ABOUT THIS EXERCISE: Set down, word for word, only the lines from the start of the records through the line bearing "This screenshot has height=234, width=423."; include no pictures.

Pixel coordinate grounding data:
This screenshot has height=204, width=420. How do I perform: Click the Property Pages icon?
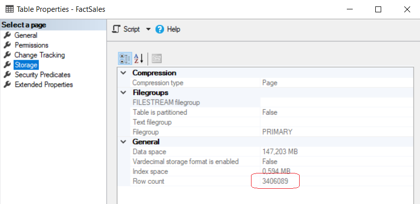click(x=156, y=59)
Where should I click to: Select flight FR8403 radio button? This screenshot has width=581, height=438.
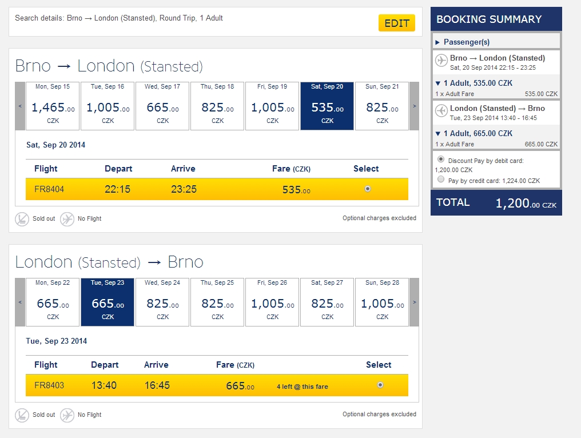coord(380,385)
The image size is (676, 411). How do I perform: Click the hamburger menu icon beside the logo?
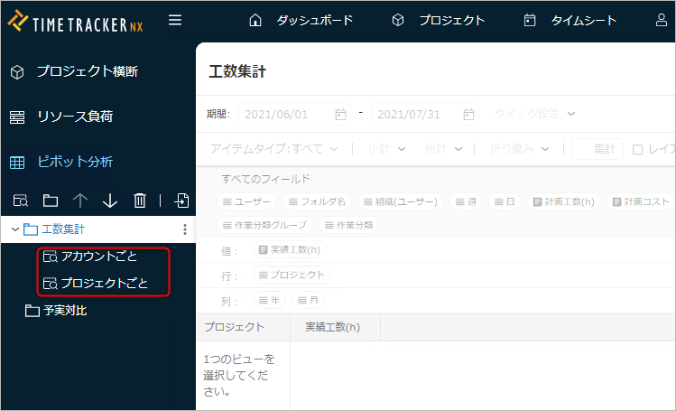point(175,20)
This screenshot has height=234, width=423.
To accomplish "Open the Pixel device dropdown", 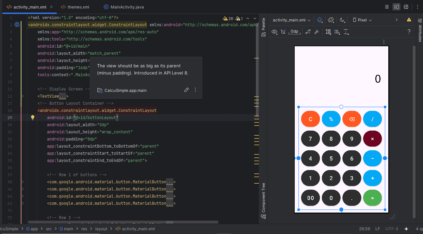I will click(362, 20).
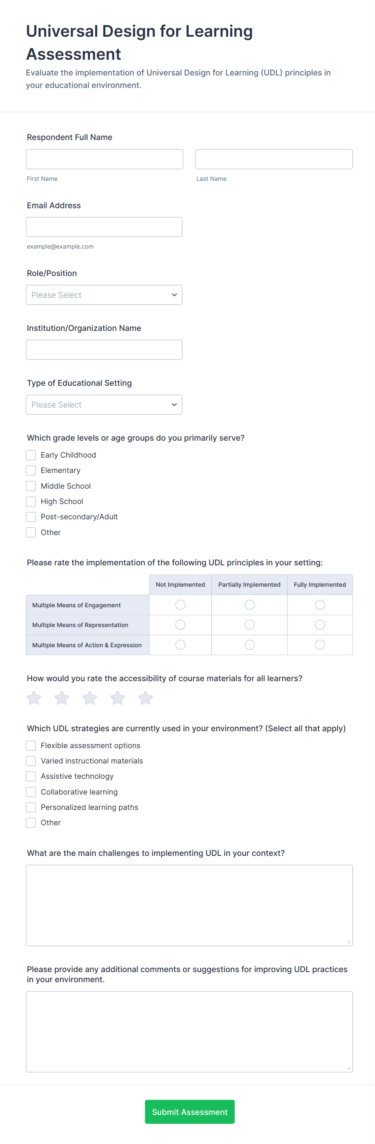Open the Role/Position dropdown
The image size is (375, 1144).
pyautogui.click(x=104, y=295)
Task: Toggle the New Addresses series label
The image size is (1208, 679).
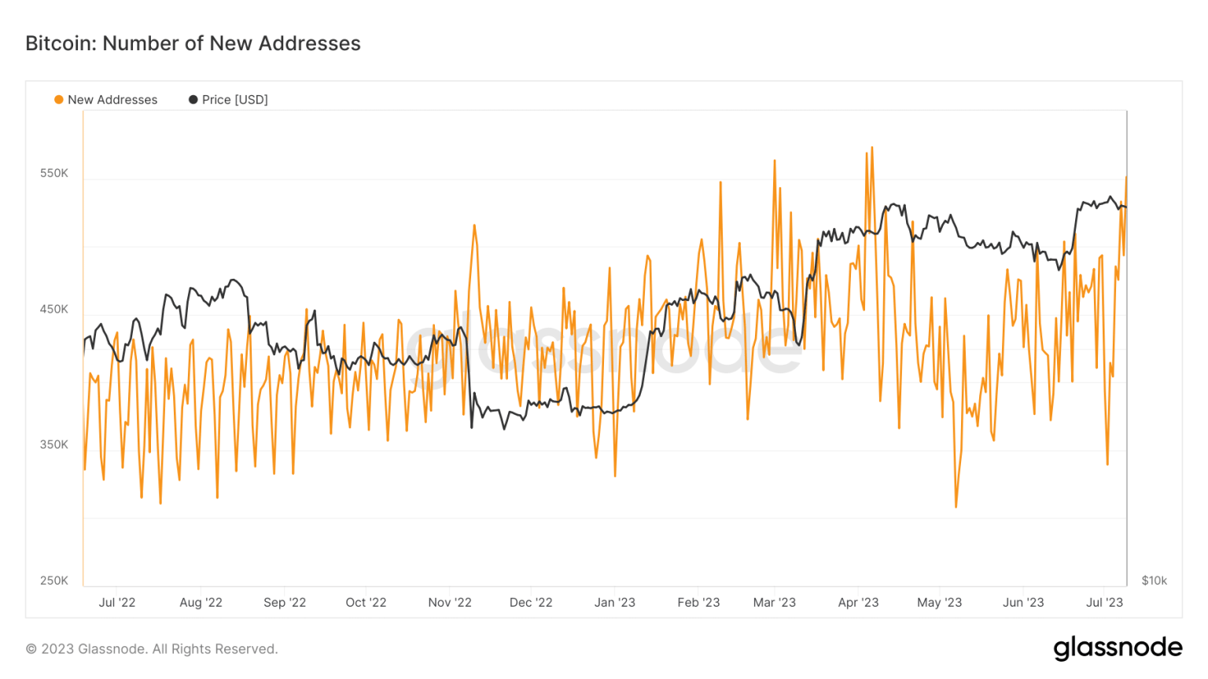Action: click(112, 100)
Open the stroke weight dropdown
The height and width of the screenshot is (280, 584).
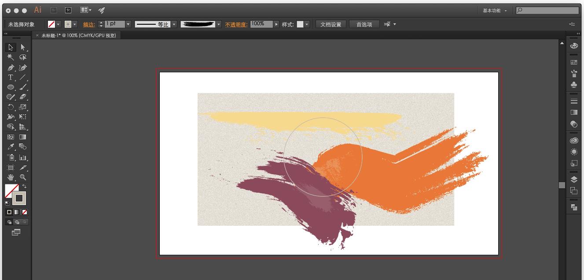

OUTPUT:
This screenshot has height=204, width=420. How do I perform: Click the Property Pages icon?
click(x=156, y=59)
Where should I click to: Select flight FR8403 radio button? This screenshot has width=581, height=438.
coord(380,385)
The image size is (676, 411). How do I perform: Click the hamburger menu icon beside the logo?
point(175,20)
This screenshot has height=234, width=423.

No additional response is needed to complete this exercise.